● INSTRUCTIONS TO FOLLOW
Rewrite the items from the first one through the line containing "Looking at the screenshot, I should tap(714, 751).", replacing "dropdown" with "drop-down list" and leaving everything else unchanged.

───── DATA PROVIDED ─────

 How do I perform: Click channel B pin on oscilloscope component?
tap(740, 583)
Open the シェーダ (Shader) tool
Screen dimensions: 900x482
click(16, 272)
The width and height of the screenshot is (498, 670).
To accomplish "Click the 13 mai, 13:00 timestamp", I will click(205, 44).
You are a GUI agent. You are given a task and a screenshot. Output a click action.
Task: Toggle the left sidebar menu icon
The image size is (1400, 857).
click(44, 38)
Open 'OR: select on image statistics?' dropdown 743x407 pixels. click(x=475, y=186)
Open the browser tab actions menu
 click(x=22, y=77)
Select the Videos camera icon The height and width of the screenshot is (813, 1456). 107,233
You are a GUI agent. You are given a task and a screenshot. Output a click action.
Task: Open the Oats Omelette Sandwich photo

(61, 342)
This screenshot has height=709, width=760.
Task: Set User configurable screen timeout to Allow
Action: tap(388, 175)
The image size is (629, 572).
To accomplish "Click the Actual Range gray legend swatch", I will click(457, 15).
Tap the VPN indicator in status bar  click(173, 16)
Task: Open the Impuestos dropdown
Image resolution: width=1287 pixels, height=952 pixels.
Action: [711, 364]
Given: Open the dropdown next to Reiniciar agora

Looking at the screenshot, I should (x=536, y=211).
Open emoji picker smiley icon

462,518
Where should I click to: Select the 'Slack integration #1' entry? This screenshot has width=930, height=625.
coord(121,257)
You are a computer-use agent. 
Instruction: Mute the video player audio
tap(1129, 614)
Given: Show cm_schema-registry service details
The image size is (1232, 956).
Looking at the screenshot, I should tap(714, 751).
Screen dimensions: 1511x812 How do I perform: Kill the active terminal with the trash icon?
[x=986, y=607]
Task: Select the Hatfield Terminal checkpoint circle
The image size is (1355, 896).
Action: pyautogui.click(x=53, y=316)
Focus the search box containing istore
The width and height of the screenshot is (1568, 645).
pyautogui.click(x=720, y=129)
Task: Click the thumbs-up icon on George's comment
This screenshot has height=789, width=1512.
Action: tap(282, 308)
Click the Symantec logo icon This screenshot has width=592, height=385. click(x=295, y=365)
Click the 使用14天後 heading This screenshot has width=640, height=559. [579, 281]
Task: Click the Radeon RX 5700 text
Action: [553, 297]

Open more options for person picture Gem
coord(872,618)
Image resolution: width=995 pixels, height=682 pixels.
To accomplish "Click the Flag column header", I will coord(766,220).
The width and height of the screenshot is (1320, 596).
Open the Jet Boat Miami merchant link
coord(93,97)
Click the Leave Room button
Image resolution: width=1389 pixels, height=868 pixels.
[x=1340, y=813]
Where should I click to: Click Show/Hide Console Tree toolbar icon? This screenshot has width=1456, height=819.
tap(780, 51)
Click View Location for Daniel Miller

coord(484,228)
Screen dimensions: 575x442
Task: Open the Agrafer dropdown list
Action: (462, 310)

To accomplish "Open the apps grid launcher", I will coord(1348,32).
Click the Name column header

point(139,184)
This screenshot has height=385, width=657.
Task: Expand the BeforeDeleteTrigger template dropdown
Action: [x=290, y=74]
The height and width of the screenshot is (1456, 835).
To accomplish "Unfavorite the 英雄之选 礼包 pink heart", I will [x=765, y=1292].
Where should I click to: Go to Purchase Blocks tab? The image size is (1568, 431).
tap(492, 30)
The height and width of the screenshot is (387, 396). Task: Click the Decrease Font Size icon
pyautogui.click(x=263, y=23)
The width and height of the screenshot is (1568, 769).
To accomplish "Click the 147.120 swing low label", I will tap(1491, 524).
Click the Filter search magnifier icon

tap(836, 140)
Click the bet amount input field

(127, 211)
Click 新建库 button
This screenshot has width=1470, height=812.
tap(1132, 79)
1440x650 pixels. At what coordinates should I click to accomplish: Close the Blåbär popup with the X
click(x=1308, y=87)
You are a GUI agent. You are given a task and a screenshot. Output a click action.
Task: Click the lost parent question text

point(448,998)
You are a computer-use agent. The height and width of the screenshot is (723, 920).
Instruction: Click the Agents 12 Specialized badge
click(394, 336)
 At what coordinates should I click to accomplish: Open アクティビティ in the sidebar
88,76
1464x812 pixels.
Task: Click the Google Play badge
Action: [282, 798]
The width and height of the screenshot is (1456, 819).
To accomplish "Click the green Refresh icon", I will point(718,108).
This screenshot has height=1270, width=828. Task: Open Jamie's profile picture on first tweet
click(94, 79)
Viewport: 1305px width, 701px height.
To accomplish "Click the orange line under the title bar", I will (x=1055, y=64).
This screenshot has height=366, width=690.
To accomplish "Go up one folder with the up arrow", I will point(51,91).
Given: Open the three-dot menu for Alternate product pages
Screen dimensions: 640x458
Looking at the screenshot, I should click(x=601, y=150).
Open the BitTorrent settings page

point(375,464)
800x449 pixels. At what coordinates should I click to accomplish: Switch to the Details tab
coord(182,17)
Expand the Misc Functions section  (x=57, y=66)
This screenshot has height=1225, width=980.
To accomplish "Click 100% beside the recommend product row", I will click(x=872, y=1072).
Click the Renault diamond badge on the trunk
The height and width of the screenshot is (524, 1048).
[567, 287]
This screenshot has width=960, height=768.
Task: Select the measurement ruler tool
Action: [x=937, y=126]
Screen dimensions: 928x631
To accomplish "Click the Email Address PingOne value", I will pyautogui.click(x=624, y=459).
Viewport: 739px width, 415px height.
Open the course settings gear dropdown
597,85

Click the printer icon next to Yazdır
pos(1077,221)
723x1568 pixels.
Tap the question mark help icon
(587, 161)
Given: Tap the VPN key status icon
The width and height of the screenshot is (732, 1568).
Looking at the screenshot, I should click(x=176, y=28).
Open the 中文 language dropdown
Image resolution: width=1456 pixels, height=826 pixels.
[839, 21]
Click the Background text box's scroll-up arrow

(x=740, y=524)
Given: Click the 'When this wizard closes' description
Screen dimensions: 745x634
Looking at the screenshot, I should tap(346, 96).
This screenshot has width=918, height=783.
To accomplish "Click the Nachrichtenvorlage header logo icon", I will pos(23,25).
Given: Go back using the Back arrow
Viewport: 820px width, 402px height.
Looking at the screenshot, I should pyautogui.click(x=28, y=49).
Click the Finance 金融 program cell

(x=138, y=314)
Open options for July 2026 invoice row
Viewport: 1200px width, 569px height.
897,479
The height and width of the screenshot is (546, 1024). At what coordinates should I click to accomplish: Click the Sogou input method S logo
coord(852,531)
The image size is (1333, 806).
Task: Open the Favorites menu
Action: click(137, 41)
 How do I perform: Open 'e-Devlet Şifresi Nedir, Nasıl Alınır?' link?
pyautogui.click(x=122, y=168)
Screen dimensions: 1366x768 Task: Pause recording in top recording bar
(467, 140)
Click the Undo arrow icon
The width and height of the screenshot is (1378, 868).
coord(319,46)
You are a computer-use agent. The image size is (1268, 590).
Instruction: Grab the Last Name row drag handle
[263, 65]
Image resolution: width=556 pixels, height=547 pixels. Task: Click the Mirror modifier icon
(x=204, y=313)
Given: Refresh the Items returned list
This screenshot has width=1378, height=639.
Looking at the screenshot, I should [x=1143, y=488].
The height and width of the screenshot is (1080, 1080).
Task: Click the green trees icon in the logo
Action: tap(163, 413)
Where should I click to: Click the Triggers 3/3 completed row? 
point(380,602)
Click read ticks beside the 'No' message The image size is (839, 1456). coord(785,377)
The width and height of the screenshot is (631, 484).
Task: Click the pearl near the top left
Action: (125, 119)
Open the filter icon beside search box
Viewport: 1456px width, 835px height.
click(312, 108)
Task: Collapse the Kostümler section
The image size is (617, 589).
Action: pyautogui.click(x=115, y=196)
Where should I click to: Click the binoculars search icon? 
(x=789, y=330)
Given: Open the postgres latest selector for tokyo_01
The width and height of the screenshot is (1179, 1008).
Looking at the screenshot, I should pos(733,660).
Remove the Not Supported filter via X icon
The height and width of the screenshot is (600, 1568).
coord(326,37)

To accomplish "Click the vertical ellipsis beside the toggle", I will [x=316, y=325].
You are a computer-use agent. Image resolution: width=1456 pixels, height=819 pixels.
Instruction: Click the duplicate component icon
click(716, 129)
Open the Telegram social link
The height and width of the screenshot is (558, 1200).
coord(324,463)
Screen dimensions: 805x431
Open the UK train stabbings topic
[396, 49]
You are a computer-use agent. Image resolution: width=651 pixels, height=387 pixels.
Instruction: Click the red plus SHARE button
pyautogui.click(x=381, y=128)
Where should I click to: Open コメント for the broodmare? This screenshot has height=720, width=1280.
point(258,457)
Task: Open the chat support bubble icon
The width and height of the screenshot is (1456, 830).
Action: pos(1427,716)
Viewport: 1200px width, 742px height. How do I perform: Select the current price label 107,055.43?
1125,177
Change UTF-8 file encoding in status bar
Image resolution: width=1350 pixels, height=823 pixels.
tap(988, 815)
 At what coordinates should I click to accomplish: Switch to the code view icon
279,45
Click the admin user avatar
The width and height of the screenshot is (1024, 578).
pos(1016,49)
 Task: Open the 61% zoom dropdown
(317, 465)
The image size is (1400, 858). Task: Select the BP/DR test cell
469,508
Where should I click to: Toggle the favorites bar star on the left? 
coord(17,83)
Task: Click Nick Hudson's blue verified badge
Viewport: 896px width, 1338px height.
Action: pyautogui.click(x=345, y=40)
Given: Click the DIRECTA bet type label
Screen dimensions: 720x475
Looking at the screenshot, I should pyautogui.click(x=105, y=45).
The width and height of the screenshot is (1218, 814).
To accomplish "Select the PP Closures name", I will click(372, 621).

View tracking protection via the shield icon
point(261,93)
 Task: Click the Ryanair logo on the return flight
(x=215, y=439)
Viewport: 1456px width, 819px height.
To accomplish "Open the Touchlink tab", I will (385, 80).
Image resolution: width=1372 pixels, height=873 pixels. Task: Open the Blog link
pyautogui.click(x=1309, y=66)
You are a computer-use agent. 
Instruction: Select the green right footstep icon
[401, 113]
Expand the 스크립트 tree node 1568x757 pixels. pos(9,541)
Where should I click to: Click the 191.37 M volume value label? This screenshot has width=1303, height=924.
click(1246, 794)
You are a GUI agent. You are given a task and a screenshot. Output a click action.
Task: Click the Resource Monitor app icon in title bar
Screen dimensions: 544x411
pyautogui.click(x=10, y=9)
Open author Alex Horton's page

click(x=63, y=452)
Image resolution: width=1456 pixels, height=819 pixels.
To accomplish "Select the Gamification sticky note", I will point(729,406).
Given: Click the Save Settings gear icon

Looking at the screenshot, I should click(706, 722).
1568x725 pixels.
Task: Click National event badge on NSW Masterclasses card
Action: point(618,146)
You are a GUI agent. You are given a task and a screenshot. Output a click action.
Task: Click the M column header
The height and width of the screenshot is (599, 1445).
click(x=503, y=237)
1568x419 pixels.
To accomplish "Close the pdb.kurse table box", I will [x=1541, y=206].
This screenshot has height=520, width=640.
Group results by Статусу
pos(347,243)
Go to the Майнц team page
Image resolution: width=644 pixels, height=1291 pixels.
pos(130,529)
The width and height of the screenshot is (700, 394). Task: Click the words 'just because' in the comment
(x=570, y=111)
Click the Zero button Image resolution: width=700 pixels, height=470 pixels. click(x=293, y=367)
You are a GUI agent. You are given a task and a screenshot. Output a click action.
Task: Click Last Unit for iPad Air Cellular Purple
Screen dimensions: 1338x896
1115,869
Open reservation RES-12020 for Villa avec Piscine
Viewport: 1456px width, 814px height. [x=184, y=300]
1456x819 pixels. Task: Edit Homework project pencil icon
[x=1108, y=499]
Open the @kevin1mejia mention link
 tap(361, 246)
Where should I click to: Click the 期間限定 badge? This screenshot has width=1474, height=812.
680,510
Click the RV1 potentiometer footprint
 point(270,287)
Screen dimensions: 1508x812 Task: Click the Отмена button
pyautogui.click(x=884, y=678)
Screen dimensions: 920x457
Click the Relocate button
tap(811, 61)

─────

● ANSWER TO THIS EXERCISE
 How do I perform: Click channel B pin on oscilloscope component?
tap(740, 583)
Open the シェーダ (Shader) tool
Screen dimensions: 900x482
click(16, 272)
The width and height of the screenshot is (498, 670).
To accomplish "Click the 13 mai, 13:00 timestamp", I will click(205, 44).
You are a GUI agent. You are given a task and a screenshot. Output a click action.
Task: Toggle the left sidebar menu icon
The image size is (1400, 857).
click(44, 38)
Open 'OR: select on image statistics?' drop-down list 743x407 pixels. click(x=475, y=186)
Open the browser tab actions menu
 click(x=22, y=77)
Select the Videos camera icon The height and width of the screenshot is (813, 1456). 107,233
You are a GUI agent. You are given a task and a screenshot. Output a click action.
Task: Open the Oats Omelette Sandwich photo

(61, 342)
This screenshot has height=709, width=760.
Task: Set User configurable screen timeout to Allow
Action: tap(388, 175)
The image size is (629, 572).
To accomplish "Click the Actual Range gray legend swatch", I will click(457, 15).
Tap the VPN indicator in status bar  click(173, 16)
Task: Open the Impuestos drop-down list
Image resolution: width=1287 pixels, height=952 pixels.
Action: [711, 364]
Given: Open the drop-down list next to Reiniciar agora

Looking at the screenshot, I should (x=536, y=211).
Open emoji picker smiley icon

462,518
Where should I click to: Select the 'Slack integration #1' entry? This screenshot has width=930, height=625.
coord(121,257)
You are a computer-use agent. 
Instruction: Mute the video player audio
tap(1129, 614)
Given: Show cm_schema-registry service details
The image size is (1232, 956).
Looking at the screenshot, I should tap(714, 751).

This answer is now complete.